Task to carry out: Lay out the records from the line containing "Image resolution: width=450" through the line containing "tab-combination-item: Combination item", inclusive, as a two-column CSV with the headers input_text and response. Give one row per record, put each field in double quotes, and replace line breaks with spaces.

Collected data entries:
────────

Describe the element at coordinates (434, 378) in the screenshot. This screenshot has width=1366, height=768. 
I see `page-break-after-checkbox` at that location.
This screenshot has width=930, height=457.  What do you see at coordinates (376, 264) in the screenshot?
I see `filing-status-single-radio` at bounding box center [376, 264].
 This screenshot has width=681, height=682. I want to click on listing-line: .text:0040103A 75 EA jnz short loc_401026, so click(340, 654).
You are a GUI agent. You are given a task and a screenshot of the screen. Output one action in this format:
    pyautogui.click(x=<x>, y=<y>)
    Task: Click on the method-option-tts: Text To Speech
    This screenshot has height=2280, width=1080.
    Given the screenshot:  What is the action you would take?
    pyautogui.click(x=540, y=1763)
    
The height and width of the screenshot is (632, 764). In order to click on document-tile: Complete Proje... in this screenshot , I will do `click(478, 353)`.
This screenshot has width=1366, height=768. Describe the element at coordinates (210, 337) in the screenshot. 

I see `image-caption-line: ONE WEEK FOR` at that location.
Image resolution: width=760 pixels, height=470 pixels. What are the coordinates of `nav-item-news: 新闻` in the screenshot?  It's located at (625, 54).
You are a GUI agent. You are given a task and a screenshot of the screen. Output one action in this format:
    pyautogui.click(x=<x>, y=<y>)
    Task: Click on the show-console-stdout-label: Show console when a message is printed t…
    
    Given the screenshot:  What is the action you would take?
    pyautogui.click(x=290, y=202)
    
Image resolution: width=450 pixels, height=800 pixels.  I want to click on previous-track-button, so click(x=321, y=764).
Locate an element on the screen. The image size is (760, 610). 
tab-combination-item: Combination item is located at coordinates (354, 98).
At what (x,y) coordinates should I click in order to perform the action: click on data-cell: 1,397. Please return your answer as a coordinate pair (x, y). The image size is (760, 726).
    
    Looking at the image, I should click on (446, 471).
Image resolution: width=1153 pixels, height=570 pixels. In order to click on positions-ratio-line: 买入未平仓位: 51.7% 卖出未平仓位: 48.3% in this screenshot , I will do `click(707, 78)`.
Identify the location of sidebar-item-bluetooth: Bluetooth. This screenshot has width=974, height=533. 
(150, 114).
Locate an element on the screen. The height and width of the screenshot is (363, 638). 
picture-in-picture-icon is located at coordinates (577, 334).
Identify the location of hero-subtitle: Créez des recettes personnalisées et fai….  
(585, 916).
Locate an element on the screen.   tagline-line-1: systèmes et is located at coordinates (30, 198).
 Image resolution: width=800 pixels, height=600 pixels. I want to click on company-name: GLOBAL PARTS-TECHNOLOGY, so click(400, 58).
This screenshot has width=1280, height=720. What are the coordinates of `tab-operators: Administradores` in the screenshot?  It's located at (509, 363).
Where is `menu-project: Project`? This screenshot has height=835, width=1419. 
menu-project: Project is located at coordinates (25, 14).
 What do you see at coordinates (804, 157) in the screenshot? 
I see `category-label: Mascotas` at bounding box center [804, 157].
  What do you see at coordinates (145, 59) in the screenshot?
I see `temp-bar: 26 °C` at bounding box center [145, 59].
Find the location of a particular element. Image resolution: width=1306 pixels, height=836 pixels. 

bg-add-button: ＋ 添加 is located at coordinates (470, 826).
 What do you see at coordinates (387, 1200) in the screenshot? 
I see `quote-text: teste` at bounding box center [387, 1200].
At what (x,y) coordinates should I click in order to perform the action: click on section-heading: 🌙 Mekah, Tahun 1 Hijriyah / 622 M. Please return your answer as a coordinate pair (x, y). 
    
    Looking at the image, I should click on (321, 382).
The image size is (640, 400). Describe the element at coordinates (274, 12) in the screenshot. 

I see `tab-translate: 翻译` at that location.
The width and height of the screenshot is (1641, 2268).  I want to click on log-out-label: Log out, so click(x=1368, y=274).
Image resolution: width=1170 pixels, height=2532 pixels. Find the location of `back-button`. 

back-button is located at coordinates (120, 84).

────────

Written response:
input_text,response
"Image resolution: width=450 pixels, height=800 pixels.","I want to click on previous-track-button, so click(x=321, y=764)."
"Locate an element on the screen. The image size is (760, 610).","tab-combination-item: Combination item is located at coordinates (354, 98)."